Thursday, 16 October 2008

Knowledge and power (updated)

When discussing The Political Economy of the Bailout Arnold Kling writes
Whether the economy needs a "plan," or whether the plan will help the markets, is beside the point. The plan serves to consolidate power. Four weeks ago, the Fed and the Treasury had far more power than anyone can intelligently use. Still, they came to Congress requesting more power. Then, when the bill was passed, Paulson [whom Kling refers to as the "American Mussolini"] took even more power than what it sounded like the legislation was giving
Then Kling makes the important point
We got into this crisis because power was overly concentrated relative to knowledge. What has been going on for the past several months is more consolidation of power. This is bound to make things worse.

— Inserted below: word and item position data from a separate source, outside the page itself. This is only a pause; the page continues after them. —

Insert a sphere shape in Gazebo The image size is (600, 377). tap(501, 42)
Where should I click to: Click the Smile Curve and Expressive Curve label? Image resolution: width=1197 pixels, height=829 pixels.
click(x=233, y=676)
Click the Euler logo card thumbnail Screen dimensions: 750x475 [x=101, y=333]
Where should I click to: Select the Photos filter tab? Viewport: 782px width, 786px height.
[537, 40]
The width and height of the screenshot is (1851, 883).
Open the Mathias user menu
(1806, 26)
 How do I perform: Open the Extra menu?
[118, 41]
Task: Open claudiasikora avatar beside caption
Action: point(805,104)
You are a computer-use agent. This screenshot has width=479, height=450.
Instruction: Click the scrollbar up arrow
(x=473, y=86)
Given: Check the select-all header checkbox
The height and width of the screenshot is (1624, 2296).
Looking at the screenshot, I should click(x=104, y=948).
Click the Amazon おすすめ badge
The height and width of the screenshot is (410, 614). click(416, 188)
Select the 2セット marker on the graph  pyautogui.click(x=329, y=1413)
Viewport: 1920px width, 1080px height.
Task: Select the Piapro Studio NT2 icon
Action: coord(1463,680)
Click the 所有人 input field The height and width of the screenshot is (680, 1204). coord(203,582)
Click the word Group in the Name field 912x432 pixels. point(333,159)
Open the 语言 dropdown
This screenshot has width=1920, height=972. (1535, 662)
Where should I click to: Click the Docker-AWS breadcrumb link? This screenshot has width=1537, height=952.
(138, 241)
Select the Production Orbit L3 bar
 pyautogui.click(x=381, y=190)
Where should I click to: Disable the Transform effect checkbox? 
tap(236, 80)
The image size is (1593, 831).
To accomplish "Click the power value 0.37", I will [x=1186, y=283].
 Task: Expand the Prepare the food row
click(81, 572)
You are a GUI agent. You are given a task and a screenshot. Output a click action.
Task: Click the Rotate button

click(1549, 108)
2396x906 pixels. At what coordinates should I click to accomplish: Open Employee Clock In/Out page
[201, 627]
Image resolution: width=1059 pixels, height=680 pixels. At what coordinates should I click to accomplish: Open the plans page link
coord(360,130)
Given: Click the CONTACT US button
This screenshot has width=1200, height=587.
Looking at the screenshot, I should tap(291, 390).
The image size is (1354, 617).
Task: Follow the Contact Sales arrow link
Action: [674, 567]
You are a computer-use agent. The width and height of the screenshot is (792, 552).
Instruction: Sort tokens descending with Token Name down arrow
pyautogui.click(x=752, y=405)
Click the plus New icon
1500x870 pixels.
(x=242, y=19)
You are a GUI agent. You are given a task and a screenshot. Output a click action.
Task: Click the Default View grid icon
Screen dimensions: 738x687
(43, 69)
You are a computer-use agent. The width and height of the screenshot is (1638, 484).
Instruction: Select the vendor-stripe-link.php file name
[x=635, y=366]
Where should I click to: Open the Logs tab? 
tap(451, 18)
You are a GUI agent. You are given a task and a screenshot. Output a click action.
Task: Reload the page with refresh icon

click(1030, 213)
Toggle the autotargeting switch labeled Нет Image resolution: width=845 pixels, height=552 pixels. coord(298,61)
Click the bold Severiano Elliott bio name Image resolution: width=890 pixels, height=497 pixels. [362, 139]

Just as Nixon's bureaucrats did not have the knowledge to go along with the power they took when they instituted wage and price controls, the Fed and the Treasury cannot possibly have knowledge that is proportional to the power they currently exercise in financial markets.
The discrepancy between knowledge and power is what Kling has called the "suits vs. geeks divide". One group has the knowledge while the other the power. In today's economy knowledge is increasingly dispersed but power is increasingly concentrated, even in the private sector, with some CEO's not understanding their own businesses. But compare this with the public sector, do politicians understand the budgets and the laws that they vote on? What do the regulators understand about the consequences of their rulings? The divide between government geeks and government suits is much greater and more dangerous. Add to this the fact that the incentives not to understand are greater in the public arena and you get, at least part of, the reason for bad outcomes in the state sector.

Update: The Free Exchange blog attacks Kling here.